Dès lors, plusieurs décisions récentes valident des contreparties financières qui sont à peine plus élevées et semblent un peu chiches au regard des contraintes qu’elles comportent pour le salarié.
C’est ainsi qu’une contrepartie financière versée pendant une durée de deux ans, égale à 20% de la moyenne mensuelle brute de la rémunération du salarié la première année, puis de 10% la deuxième année, n’a pas été considérée comme dérisoire (Cour d’appel de Rouen, chambre sociale, 24 juin 2021 n° 19/00169).
L’absence de caractère dérisoire résultant de la circonstance que ce montant est celui fixé par la convention collective applicable à la relation de travail, en l’occurrence celle des salariés des entreprises de travail temporaire.
Les juges estiment que si les partenaires sociaux s’accordent sur un montant, il ne leur appartient pas de le remettre en cause…

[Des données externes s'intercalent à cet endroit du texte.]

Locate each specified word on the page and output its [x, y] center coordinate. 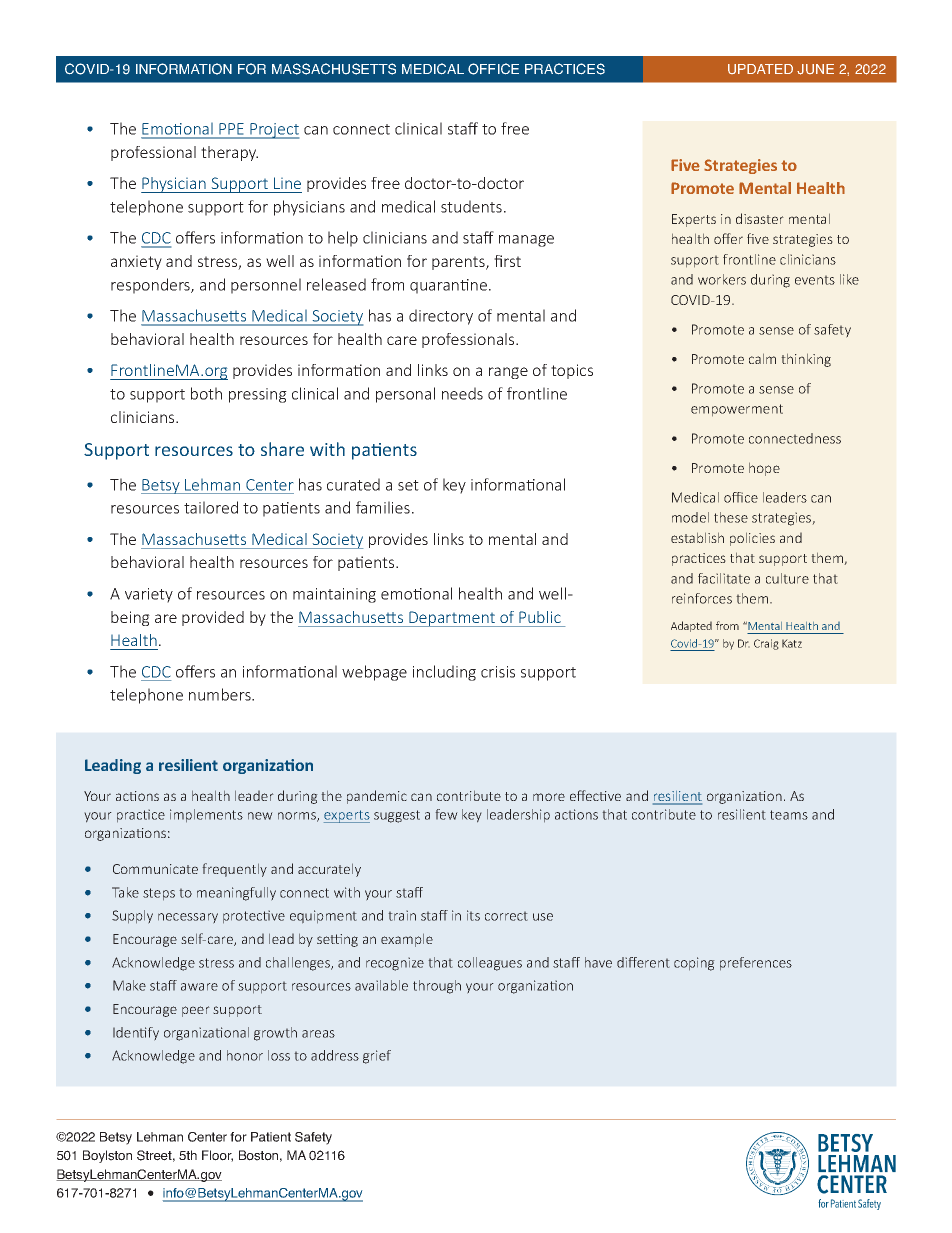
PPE [231, 128]
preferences [756, 964]
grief [377, 1057]
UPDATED [760, 69]
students [471, 206]
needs [462, 393]
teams [789, 815]
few [446, 814]
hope [764, 469]
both [206, 393]
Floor [217, 1156]
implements [206, 816]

Une telle analyse est cependant contestable dans la mesure où le montant de la contrepartie financière de la clause de non-concurrence n’est pas uniforme et varie très largement selon les conventions collectives.
Ainsi à titre d’exemple de ces disparités : elle est notamment d’un tiers ou de deux-tiers des appointements mensuels du salarié, selon les restrictions qui lui sont imposées, dans la convention collective des industries chimiques, et d’au moins la moitié du dernier salaire brut mensuel fixe perçu dans la convention collective des activités de marchés financiers…
La Chambre sociale vient au demeurant de rappeler que le montant de la contrepartie financière ne peut être réduit.
La contrepartie financière de la clause de non-concurrence n’est pas une clause pénale
Un salarié, dont le contrat de travail comportait une clause de non-concurrence, démissionne et l’employeur ne lui paye la contrepartie financière qu’il lui doit.
Il saisit donc la juridiction prud’homale d’une demande de paiement.
Son montant était fixé par référence à la convention collective de l’industrie textile à un tiers de mois de salaire, montant que l’employeur trouvait manifestement exorbitant.
Il soutient alors qu’il s’agit d’une clause pénale, dont le montant peut être réduit par le Juge lorsqu’elle est excessive, conformément aux dispositions légales.
La Chambre sociale de la Cour de cassation lui répond négativement, précisant que la contrepartie financière de la clause de non-concurrence ayant la nature d’une indemnité compensatrice de salaire stipulée en conséquence de l’engagement du salarié de ne pas exercer, après la cessation du contrat de travail, d’activité concurrente à celle de son ancien employeur, elle ne constitue pas une indemnité forfaitaire prévue en cas d’inexécution d’une obligation contractuelle (Cass. Soc. 13 oct. 2021 n° 20-12059).
Ajoutons pour conclure, que c’est précisément parce que la contrepartie financière de l’obligation de non-concurrence a la nature d’une indemnité compensatrice de salaires, qu’elle ouvre droit en outre à congés payés (Cass. Soc. 23 juin 2010 n° 08-70233).